On the other hand, research cultures do not challenge researchers to be specific. Many studies highlight what not to do, without articulating what to do and how to incorporate lessons from past successes and failures to do better. Often, researchers remain content with making generic recommendations for more participation, inclusion, and transparency. Since few in the government know how to properly implement these ideals, it results in more critiques and problematising and the cycle continues.
Thus, the only form of engagement by many social scientists is to point out what’s not working, which deepens the rift between the thinkers and doers. Policymakers and practitioners end up being frustrated by research, which they believe will criticise, no matter what. In fact, it becomes easy to ignore the critiques altogether.
The two worlds stay forever disparate.
So what needs to change?
The first step is accepting failure, or at least imperfections, as an inevitable part of the development cycle and reducing the shame associated with making mistakes. As Rohini Nilekani pointed out in a recent article, “acceptance of failure is an essential part of innovation, which in turn is required for a successful outcome”.
Second, if we want to stop repeating the mistakes of the past, we need to create safe spaces to communicate in order to bridge disciplines, as well as the science-policy-practitioner divide. There are of course numerous conferences, workshops, and panel discussions where ideas and experiences can be exchanged. There are however, gaps: the events that researchers go to are not the same ones that practitioners attend, and the events are not designed to facilitate learning.

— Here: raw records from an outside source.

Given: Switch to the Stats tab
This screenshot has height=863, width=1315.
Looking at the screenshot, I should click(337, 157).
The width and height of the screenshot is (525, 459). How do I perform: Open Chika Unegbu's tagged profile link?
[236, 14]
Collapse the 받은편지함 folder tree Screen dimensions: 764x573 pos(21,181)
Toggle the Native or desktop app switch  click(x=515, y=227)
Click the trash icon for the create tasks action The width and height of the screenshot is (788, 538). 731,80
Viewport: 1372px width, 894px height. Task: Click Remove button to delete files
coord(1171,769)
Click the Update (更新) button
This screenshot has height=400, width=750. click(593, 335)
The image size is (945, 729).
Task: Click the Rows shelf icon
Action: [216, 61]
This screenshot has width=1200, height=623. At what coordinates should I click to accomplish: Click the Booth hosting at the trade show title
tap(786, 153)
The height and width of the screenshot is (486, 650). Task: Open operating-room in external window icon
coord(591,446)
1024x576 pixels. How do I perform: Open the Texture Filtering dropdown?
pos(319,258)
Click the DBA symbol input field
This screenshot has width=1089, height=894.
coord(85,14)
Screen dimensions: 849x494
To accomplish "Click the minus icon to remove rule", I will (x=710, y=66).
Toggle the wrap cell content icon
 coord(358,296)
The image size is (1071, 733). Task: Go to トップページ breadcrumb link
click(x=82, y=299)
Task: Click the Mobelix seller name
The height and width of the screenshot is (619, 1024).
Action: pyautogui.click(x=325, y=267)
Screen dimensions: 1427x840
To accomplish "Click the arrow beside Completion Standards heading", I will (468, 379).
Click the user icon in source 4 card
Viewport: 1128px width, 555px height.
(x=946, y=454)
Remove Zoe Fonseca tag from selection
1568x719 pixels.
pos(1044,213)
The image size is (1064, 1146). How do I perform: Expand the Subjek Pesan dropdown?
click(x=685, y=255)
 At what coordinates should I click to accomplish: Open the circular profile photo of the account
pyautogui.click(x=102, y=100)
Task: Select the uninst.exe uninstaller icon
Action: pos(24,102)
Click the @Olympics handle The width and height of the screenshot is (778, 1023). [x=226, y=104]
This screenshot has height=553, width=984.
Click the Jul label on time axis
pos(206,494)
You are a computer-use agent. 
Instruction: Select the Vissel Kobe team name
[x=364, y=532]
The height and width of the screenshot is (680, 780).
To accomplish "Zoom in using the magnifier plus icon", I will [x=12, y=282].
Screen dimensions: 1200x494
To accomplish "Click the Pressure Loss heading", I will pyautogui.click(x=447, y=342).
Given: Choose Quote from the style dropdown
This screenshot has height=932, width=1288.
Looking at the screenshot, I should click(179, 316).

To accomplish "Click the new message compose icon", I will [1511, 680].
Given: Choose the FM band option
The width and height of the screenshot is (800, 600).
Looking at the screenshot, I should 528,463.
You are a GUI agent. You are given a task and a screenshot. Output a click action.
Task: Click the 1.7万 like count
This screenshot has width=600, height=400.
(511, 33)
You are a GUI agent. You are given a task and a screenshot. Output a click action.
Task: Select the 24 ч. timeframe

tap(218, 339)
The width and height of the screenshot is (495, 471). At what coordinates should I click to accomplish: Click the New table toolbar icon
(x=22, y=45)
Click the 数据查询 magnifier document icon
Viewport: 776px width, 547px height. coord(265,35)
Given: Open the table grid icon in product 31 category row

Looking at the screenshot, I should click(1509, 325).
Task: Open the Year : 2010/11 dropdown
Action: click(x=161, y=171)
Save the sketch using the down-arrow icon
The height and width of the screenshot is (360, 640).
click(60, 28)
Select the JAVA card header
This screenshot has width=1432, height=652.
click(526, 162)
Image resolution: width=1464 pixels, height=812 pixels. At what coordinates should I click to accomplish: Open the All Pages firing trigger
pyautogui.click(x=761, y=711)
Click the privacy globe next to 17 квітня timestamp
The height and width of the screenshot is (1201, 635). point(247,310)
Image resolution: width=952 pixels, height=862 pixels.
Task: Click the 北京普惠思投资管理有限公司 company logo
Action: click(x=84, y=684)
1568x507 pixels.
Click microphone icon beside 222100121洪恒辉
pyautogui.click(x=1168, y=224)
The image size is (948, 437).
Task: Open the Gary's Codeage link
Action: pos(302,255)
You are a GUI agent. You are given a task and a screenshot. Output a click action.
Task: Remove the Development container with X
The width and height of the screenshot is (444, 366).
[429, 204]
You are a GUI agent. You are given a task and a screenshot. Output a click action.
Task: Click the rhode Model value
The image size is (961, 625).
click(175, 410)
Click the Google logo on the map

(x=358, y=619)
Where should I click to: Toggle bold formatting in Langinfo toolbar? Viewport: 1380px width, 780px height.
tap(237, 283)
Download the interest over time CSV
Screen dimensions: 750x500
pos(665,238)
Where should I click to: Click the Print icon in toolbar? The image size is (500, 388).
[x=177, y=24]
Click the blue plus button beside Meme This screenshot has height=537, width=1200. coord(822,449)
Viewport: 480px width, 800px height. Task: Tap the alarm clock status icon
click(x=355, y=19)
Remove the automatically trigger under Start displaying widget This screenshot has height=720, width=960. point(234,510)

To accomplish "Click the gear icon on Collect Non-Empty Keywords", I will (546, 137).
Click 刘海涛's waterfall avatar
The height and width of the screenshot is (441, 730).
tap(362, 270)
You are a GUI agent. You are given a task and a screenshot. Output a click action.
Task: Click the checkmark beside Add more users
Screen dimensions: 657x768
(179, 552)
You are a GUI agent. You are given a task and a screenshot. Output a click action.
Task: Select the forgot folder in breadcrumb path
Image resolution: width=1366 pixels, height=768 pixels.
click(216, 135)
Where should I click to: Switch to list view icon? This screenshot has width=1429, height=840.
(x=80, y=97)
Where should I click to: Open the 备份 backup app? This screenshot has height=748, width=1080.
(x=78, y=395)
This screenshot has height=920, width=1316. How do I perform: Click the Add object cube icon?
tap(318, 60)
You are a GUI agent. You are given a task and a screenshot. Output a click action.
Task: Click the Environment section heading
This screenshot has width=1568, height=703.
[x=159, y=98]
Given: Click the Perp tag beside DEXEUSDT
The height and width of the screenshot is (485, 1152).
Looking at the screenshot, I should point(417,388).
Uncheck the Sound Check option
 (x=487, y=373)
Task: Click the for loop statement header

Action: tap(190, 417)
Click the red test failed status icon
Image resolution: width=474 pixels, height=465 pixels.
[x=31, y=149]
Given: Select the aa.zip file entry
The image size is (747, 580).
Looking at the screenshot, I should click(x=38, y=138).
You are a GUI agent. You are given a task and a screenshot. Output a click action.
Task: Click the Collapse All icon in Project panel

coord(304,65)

Third, we need to explicitly link the design phase to the learning phase through challenging researchers to articulate design principles. There are some examples in the emerging the field of implementation science in medical research, whose goal is “to promote the systematic uptake of research findings into routine practice”. In other words, what is needed is a specific set of actions (and associated funding for it) that will help us go from ‘what caused a programme to fail and another one to succeed’ to ‘how can we use the evidence to design a programme better’.
Learning may be harder for government, which is subject to political and bureaucratic constraints. But perhaps CSR funders, foundations, and private philanthropic donors could pave the way.
Disclaimer: Views expressed are personal.